Today the Government has published its migration statistics for the year ending March 2015.
As we are all aware, the truth about asylum is often in short supply, with the same old myths and scare stories peddled again and again.
At the Refugee Council, we believe it’s time to put that right.
Here are our top ten facts based on the latest asylum stats.
1. Britain is not Europe’s top recipient of asylum applications. Germany, Sweden, France and Italy all receive significantly more applications than we do.

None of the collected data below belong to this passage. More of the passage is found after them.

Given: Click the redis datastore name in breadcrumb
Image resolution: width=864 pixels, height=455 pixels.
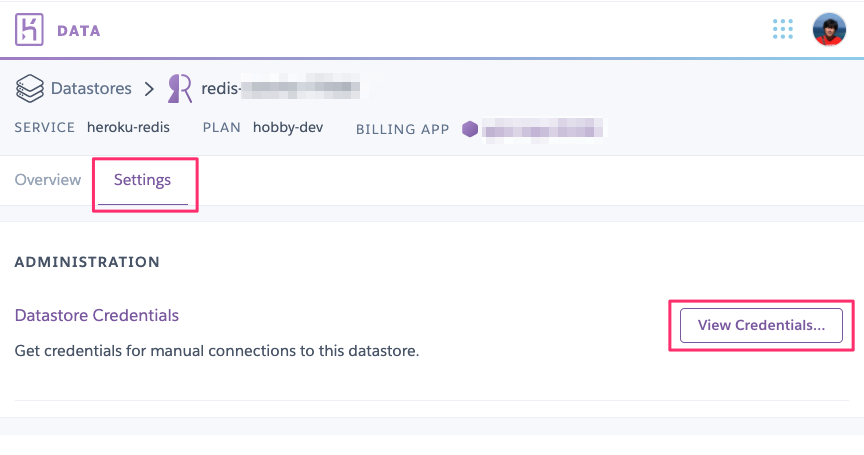Looking at the screenshot, I should (x=280, y=88).
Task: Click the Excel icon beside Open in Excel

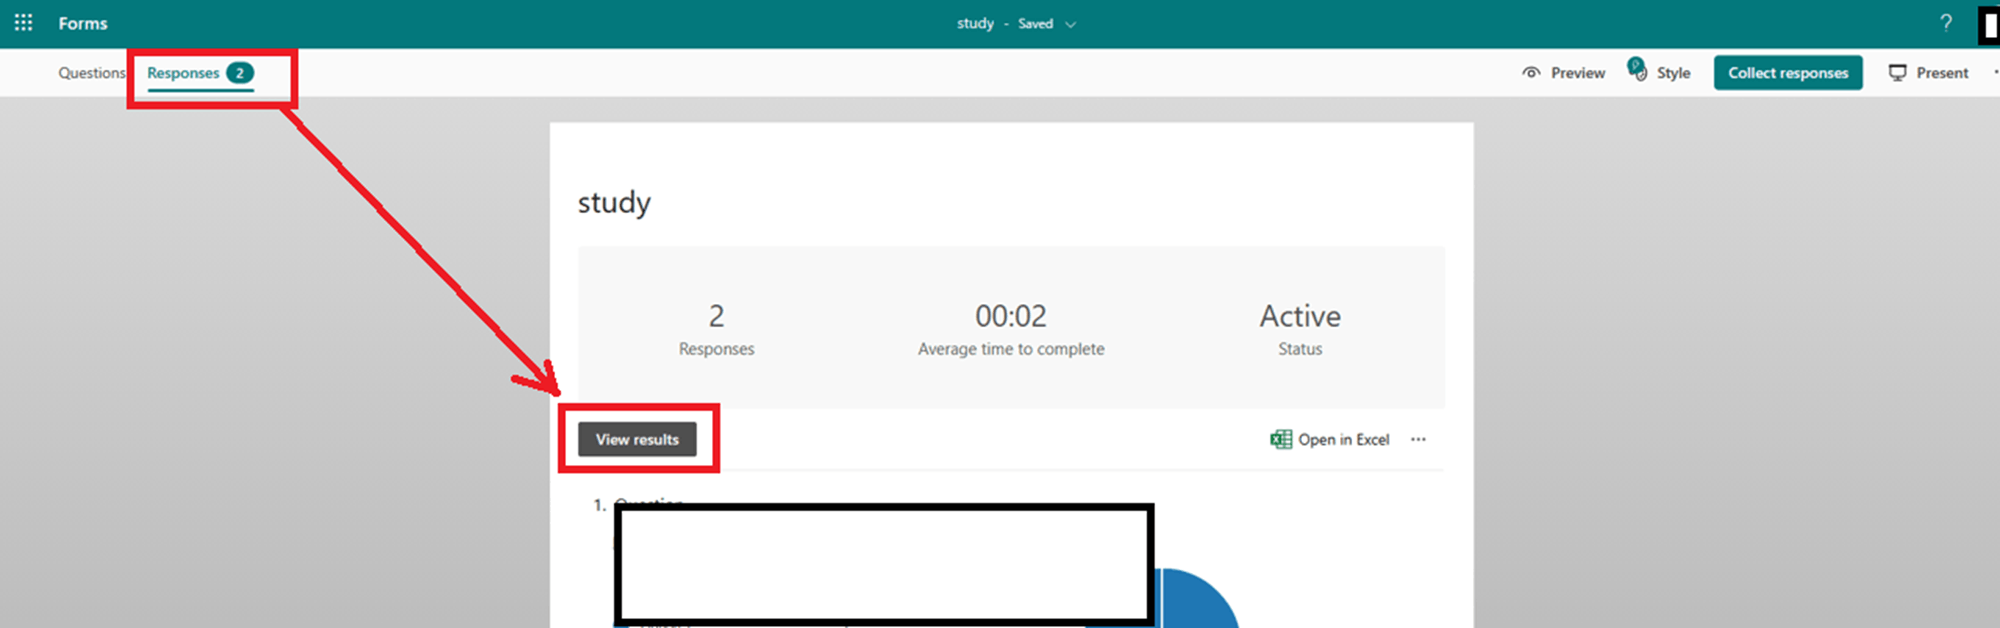Action: [1281, 439]
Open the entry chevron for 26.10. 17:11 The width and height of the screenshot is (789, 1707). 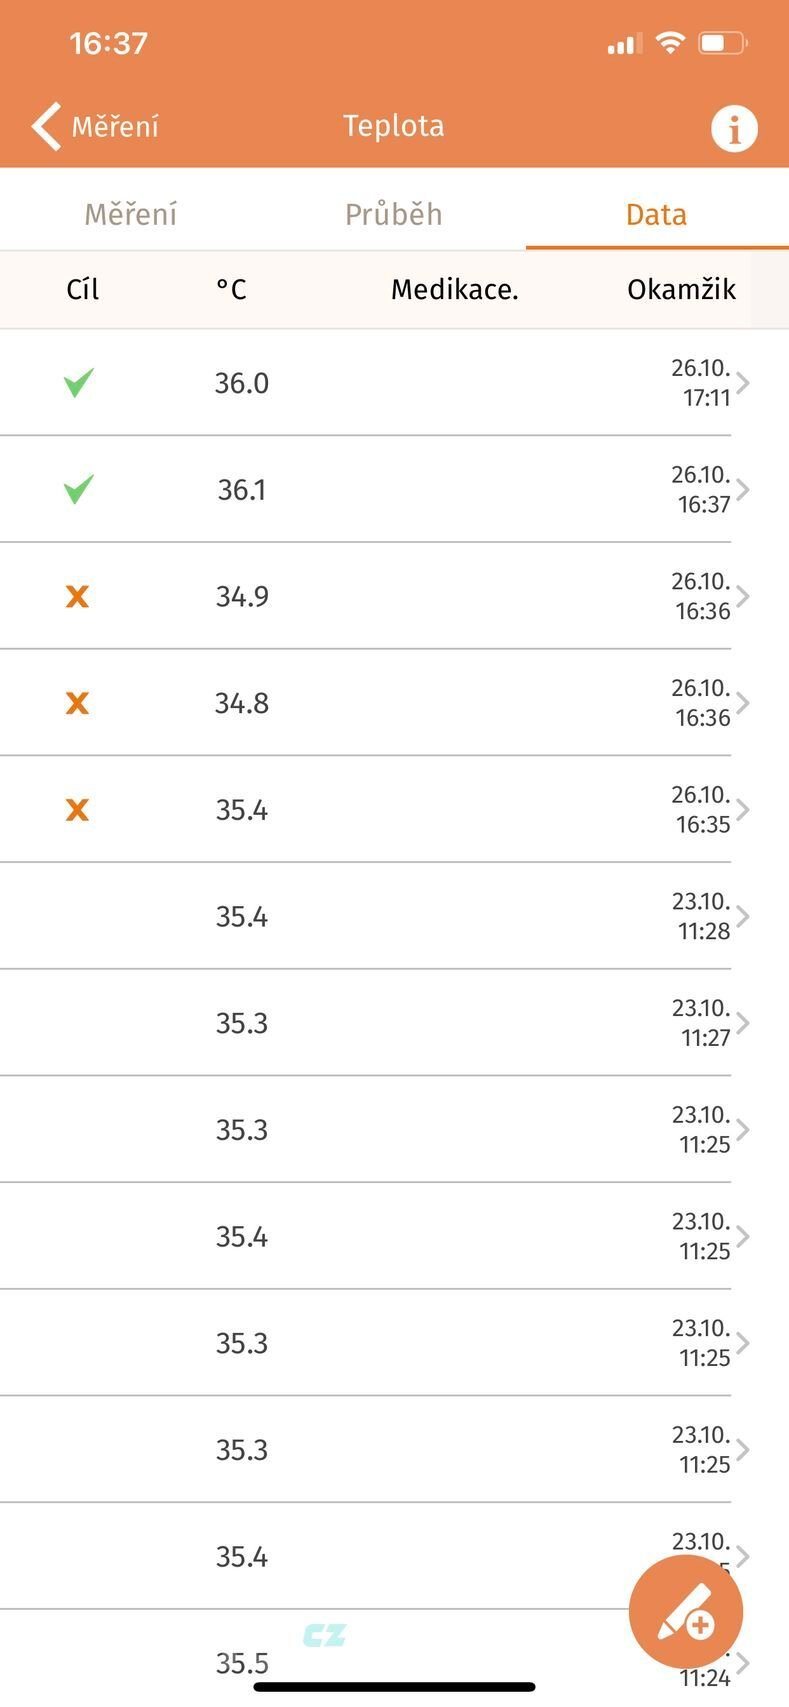(x=743, y=383)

2. Asylum applications to the UK remain low: in the year ending March 2015, 25,020 applications were received in Britain, 31,407 including dependants. Given the world is in the grips of the greatest refugee crisis since the Second World War, few people are making it to the Britain in their search for safety.
3. World events often correlate directly with asylum applications. Unrest in Syria and South Sudan and a new wave of forced conscription in Eritrea led to rises in applications from those nationalities. The top 5 nationalities applying for asylum in the year ending March 2015 were:
• Eritrea
• Pakistan
• Syria
• Iran
• Sudan
4. 40% of initial decisions made in this time period were grants of some form of protection. A contributing factor could be the high recognition rate of Eritrean (85%) and Syrian (85%) refugees.
5. There was a fall in the number of unaccompanied children granted protection, down from 73% during the same period last year to 66% in the year ending March 2015. Sadly, this protection usually expires after 2.5 years and many children will not be given further leave.
6. The number of Syrian refugees resettled in Britain stood at just 187 since the conflict began. A pathetic number, as the total number of Syrian refugees approaches the 4 million mark. Britain can and should be doing so much more to help.
7. The backlog in cases awaiting a decision rose 10% to 21,651 compared to the same time period last year. Each one of these cases represents a person stuck living in limbo, anxiously awaiting news of their fate.
8. The proportion of asylum appeals allowed in the year ending March 2015 was 28%. Many refugees have to rely on the courts rather than the Government to recognise that they are in need of protection.
9. At the end of the year ending March 2015, 30,476 asylum seekers and their dependants were being supported by the Government. This figure has increased each quarter since the end of September 2012, but is still below the figure for end of 2003 when there were 80,123 asylum seekers being supported. This does not mean asylum seekers lives in luxury; far from it; people have no say in where they live and are often left to survive on around £5 a day.
10. In the year ending March 2015, 13,871 asylum seekers were locked up inside detention centres. Shamefully, around half of all asylum seekers find themselves detained at some point during the process. Despite the Government’s 2010 pledge to end child detention for immigration purposes, 121 children were imprisoned during this time. Nearly half of the children who left detention were released, rendering their detention not only harmful but futile.